The current drought is posing a severe test not only for this nation's farmers, but also for Congress - which needs to treat this crisis with a greater sense of urgency.
Yes, the lawmakers are well aware of the seriousness of the problem and are on their way to formulating legislation to help deal with it. The trouble is that Congress seems unable to act as expeditiously as it should.If rain doesn't come to the central Corn Belt in three weeks or so, it will be too late to avoid the kind of drought damage already hitting the Grain Belt. Yet the word from Washington is that it likely will take weeks just to finish formulating a bill to provide income guarantees to drought-plagued farmers, then still more time to push it through Congress.

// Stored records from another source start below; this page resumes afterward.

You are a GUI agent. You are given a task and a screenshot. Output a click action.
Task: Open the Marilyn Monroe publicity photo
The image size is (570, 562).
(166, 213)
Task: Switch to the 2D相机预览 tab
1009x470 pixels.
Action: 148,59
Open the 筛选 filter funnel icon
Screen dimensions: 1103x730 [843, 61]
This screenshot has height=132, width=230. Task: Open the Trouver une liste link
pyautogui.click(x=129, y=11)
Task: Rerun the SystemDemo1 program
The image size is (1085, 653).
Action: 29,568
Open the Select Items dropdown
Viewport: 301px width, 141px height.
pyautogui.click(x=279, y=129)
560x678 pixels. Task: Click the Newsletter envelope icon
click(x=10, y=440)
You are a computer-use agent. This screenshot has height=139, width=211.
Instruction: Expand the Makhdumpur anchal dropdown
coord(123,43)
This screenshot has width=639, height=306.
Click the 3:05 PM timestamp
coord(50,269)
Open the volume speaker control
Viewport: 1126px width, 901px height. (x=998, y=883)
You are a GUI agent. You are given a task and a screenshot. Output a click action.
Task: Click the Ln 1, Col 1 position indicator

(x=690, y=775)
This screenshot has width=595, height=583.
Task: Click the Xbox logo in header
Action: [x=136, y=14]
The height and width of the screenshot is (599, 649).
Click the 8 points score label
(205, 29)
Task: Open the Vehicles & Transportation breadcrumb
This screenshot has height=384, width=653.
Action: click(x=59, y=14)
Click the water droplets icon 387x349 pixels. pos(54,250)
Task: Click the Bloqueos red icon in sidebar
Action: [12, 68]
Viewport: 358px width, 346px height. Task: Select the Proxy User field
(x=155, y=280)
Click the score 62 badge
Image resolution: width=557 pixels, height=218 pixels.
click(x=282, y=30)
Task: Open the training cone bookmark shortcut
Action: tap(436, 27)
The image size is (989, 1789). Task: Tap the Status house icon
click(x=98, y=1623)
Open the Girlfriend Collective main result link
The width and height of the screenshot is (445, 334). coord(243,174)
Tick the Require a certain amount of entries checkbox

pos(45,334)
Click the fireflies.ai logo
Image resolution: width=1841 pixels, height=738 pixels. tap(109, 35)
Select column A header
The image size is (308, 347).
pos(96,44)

Clearly, this item needs to be put at or near the very top of Congress' agenda. And if the lawmakers' have to miss their usual summer vacation in order to deal with the drought, so be it.
Certainly it shouldn't be hard for Congress to find the money to help drought-ravaged farmers stay in business. As the drought worsens, eventually food prices are bound to increase. Because they can't plant or harvest, many farmers won't benefit from the higher prices. At the same time, by driving up the price of basic grains, the drought should reduce the price subsidies that the federal government ordinarily would pay. Much of the resulting savings can and should be diverted back to the farm belt in the form of disaster relief.
How much money is likely to be available from this source? Plenty! For every one-cent increase in the price of a bushel of corn, federal subsidy costs drop by more than $50 million. Wheat subsidies drop by $25 million for every penny increase in the market price. Because of the drought, wheat and corn prices could increase by as much as 50 cents per bushel.
While fast action is in order on such drought relief, Congress can proceed at a somewhat more leisurely pace in dealing with another aspect of the crisis just as long as it proceeds steadily and deliberately. We're referring to the holes that the drought has exposed in America's basic farm law, holes that Congress ought to examine carefully and strive to close.
For example, shortages of basic commodities brought on by the drought will be exacerbated by the idling of massive amounts of farmland as a surplus-reduction measure.
Likewise, the same law also subsidized the export of surplus crops at a cost of more than $1 billion over the past two years, drastically reducing a U.S. stockpile that Americans may come to need.
Meanwhile, the most pressing challenge is to speed the emergency relief needed to give farmers not only the cash but also the hope they need to hang on until after the drought subsides.